- Arbela Township, Michigan Location within the state of Michigan
- Coordinates: 43°15′40″N 83°38′52″W﻿ / ﻿43.26111°N 83.64778°W
- Country: United States
- State: Michigan
- County: Tuscola

Area
- • Total: 33.5 sq mi (86.7 km^{2})
- • Land: 33.4 sq mi (86.6 km^{2})
- • Water: 0.039 sq mi (0.1 km^{2})
- Elevation: 690 ft (210 m)

Population (2020)
- • Total: 2,808
- • Density: 84.0/sq mi (32.4/km^{2})
- Time zone: UTC-5 (Eastern (EST))
- • Summer (DST): UTC-4 (EDT)
- FIPS code: 26-03220
- GNIS feature ID: 1625842
- Website: https://www.arbelatownship.org/

= Arbela Township, Michigan =

Arbela Township is a civil township of Tuscola County in the U.S. state of Michigan. The population was 2,808 at the 2020 Census.

==Geography==
According to the United States Census Bureau, the township has a total area of 33.5 sqmi, of which 33.4 sqmi is land and 0.04 sqmi (0.12%) is water.
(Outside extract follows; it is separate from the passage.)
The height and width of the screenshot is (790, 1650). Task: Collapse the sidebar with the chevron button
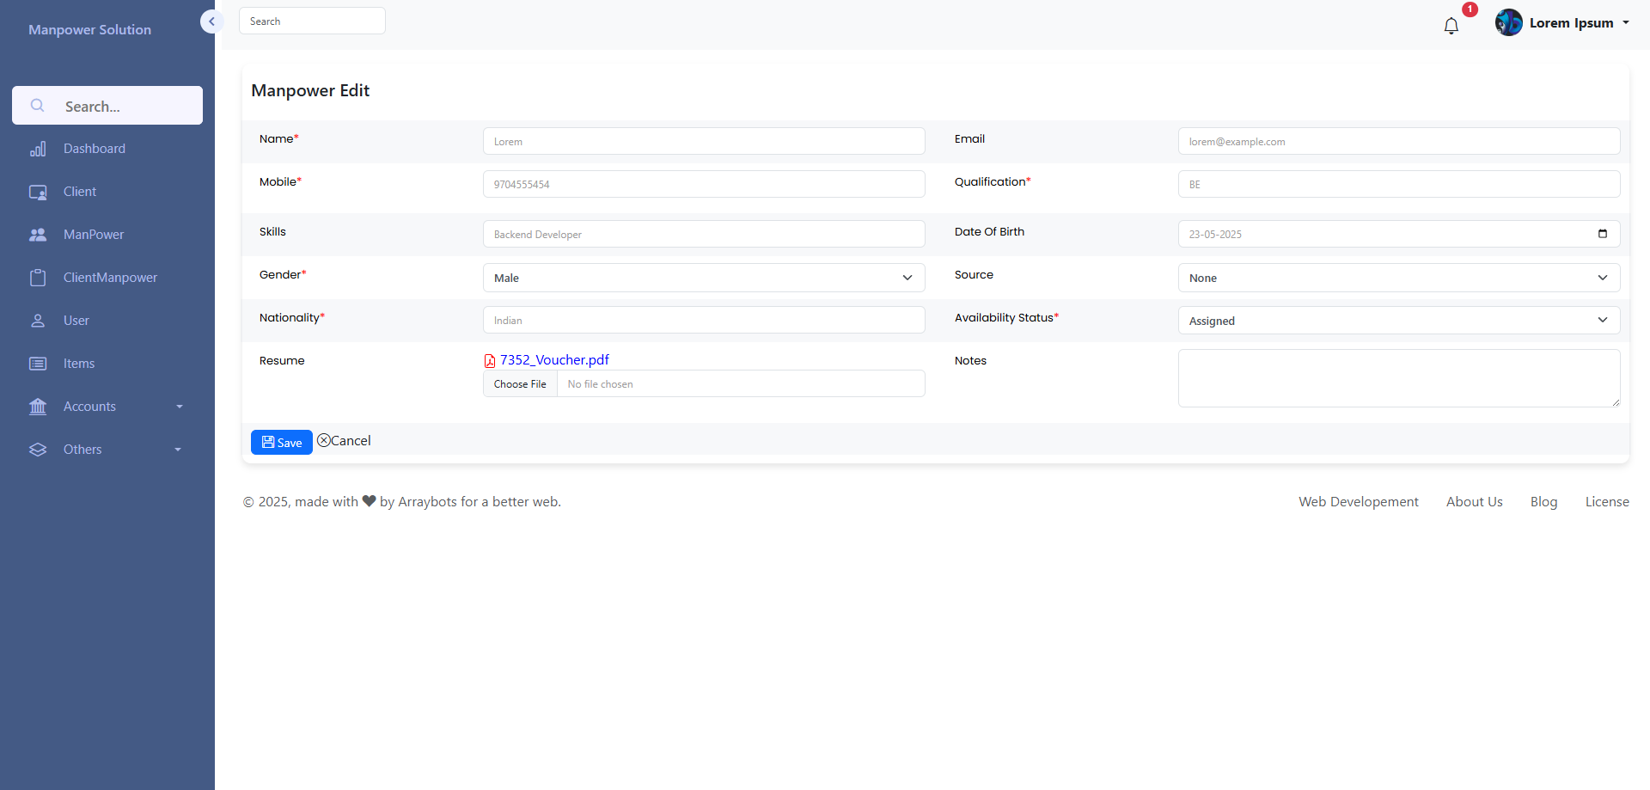[x=211, y=21]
Arbela Township is located west of Millington, and is considered part of the Millington Cardinal community.

==Communities==
- Elva was the name of a rural post office here from 1873 until 1903.

==Demographics==
At the 2010 Census, Arbela Township had a population of 3,070, as 99.6% of the population lived in households. There were 1,138 households. The racial and ethnic composition of the population was 96.5% white, 0.7% black or African American, 0.5% Native American, 0.2% Asian, 0.6% from some other race and 1.6% reporting two or more races. 1.9% of the population was Hispanic or Latino of any race.

As of the census of 2000, there were 3,219 people, 1,134 households, and 906 families residing in the township. The population density was 96.3 PD/sqmi. There were 1,169 housing units at an average density of 35.0 /sqmi. The racial makeup of the township was 96.99% White, 0.28% African American, 0.65% Native American, 0.12% Asian, 0.16% Pacific Islander, 0.50% from other races, and 1.30% from two or more races. Hispanic or Latino of any race were 1.83% of the population.
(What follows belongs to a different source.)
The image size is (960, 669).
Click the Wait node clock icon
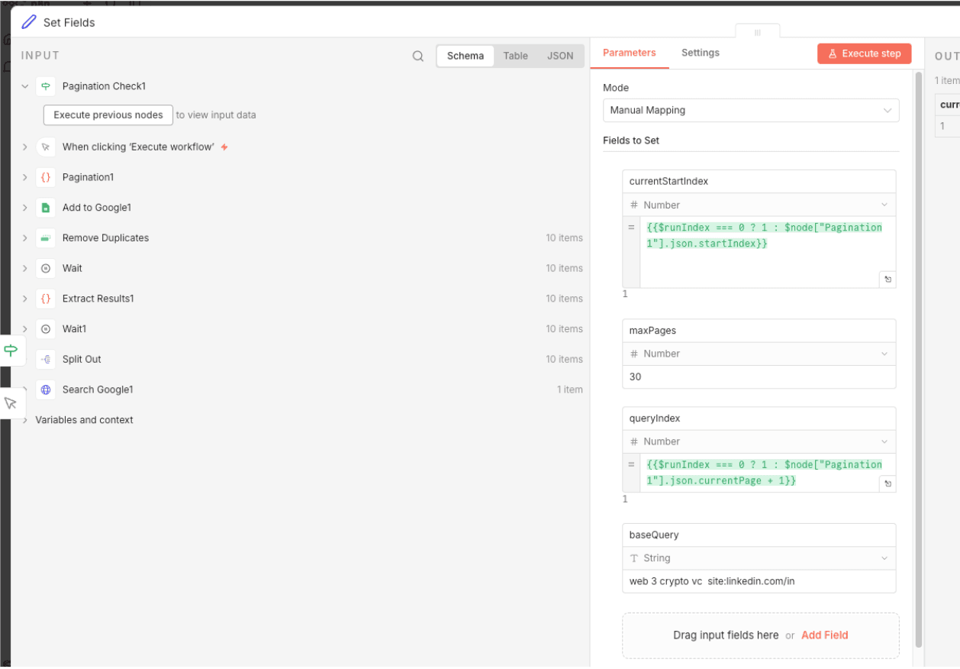[x=46, y=268]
There were 1,134 households, out of which 36.9% had children under the age of 18 living with them, 69.3% were married couples living together, 6.7% had a female householder with no husband present, and 20.1% were non-families. 16.8% of all households were made up of individuals, and 5.7% had someone living alone who was 65 years of age or older. The average household size was 2.84 and the average family size was 3.18.

In the township the population was spread out, with 27.2% under the age of 18, 6.9% from 18 to 24, 30.3% from 25 to 44, 25.8% from 45 to 64, and 9.8% who were 65 years of age or older. The median age was 37 years. For every 100 females, there were 103.6 males. For every 100 females age 18 and over, there were 101.5 males.
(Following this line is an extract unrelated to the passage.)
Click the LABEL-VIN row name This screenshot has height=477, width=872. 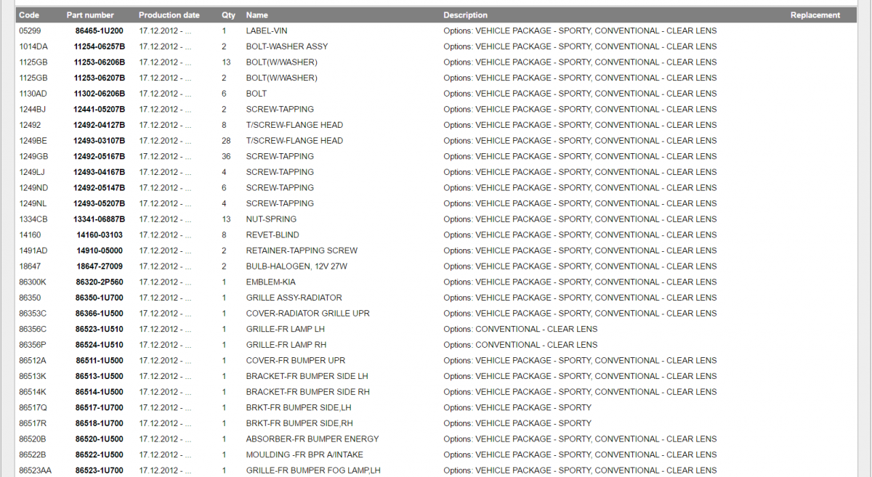(x=267, y=31)
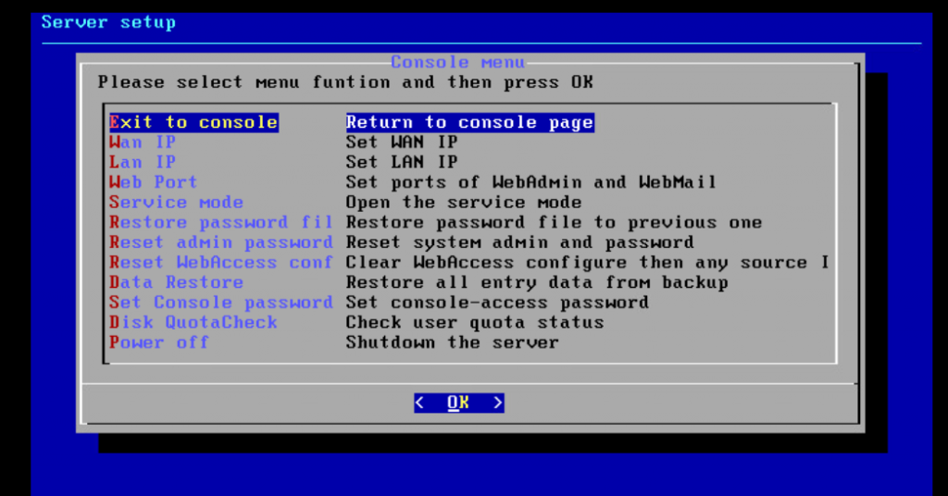Click 'Shutdown the server' description text
This screenshot has height=496, width=948.
click(452, 342)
The median income for a household in the township was $44,840, and the median income for a family was $51,630. Males had a median income of $38,365 versus $21,563 for females. The per capita income for the township was $17,519. About 3.2% of families and 4.6% of the population were below the poverty line, including 3.3% of those under age 18 and 3.3% of those age 65 or over.

==History==
The Pine Grove Post Office opened on June 2, 1858, on Arbela Road, east of Lewis Road. This office was renamed to Arbela on January 16, 1871, and closed on May 31, 1905.